Why ICAHN is a Bad Fit for Dell

Tim Bajarin / July 5th, 2013

I have had the privilege of following Dell from its inception. I became a PC industry analyst in 1981 and have tracked the PC industry from its beginning. In the process I have had the privilege of interacting with every one of the PC and CE companies at the highest levels for 32 years. Those who have followed my current writings in TIME’s online Tech section, PC Magazine and our own publication called here as well as my commentary on all of the major TV and radio networks and business publications know that I have been chronicling the tech market for decades.

I have watched PC companies come and go and understand well how the industry developed and what it will take to compete in the future. I have seen the market for PCs grow exponentially and become the heart of Information Age. Although the role of PCs has changed over these decades, it is still a key component of any business and consumer’s life, even if some of those computers are now called tablets and smartphones.

I have been watching closely the competing bids to take Dell private and am quite concerned about any outside plan that would not guarantee that Dell remain whole and execute as a single company with all divisions contributing to its success. While I have respect for Mr. Icahn, I am not convinced he really understands the dynamics of the tech market and what it takes to compete in this fast changing marketplace. The tech industry is not like the oil and gas industry where things change slowly. I believe that for Dell to compete and grow it must be run as a single unified company where all divisions work together to achieve their vision and goals. But if history is our guide, keeping Dell intact is probably not in the plans of Mr. Icahn and his team.

[WRITTEN INSTRUCTION] Can you print everything in the Dell commentary from "I have been watching" down to "and his team.", word for word?

[DATASET EXTRACT]

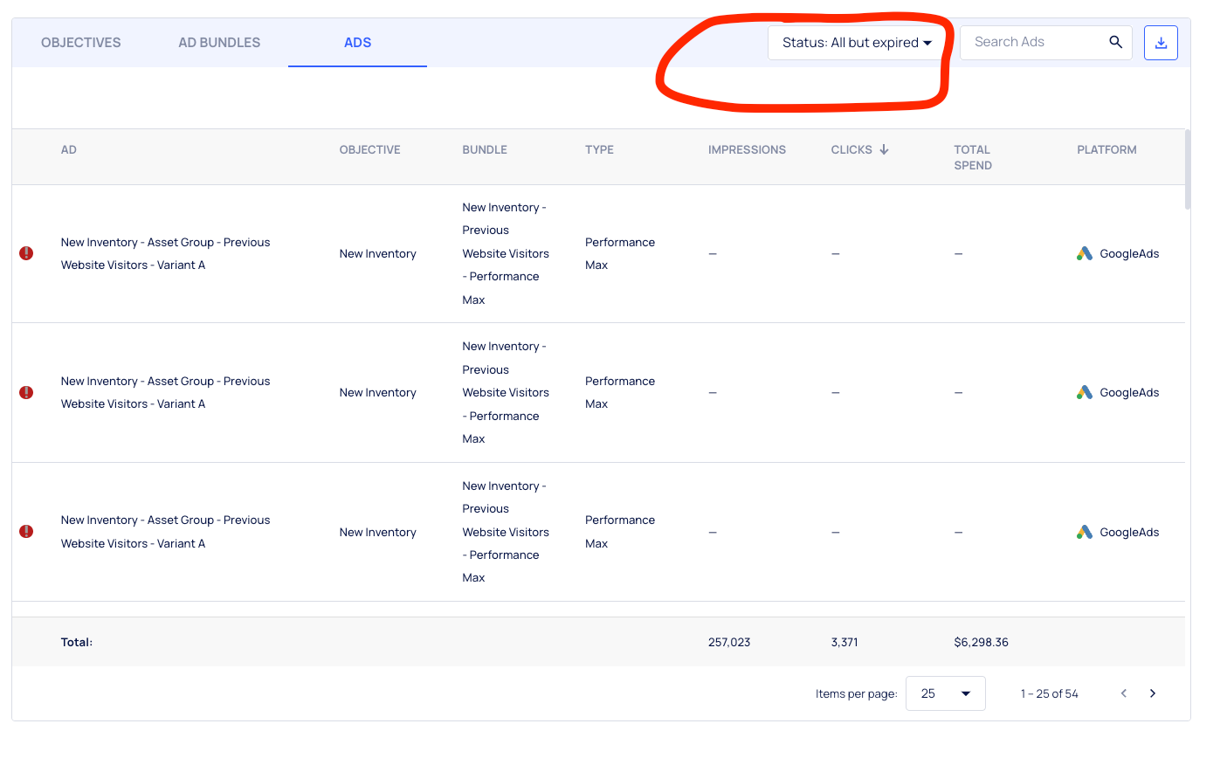
Task: Click the GoogleAds logo in first row
Action: 1085,253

[PROBLEM SOLUTION]
I have been watching closely the competing bids to take Dell private and am quite concerned about any outside plan that would not guarantee that Dell remain whole and execute as a single company with all divisions contributing to its success. While I have respect for Mr. Icahn, I am not convinced he really understands the dynamics of the tech market and what it takes to compete in this fast changing marketplace. The tech industry is not like the oil and gas industry where things change slowly. I believe that for Dell to compete and grow it must be run as a single unified company where all divisions work together to achieve their vision and goals. But if history is our guide, keeping Dell intact is probably not in the plans of Mr. Icahn and his team.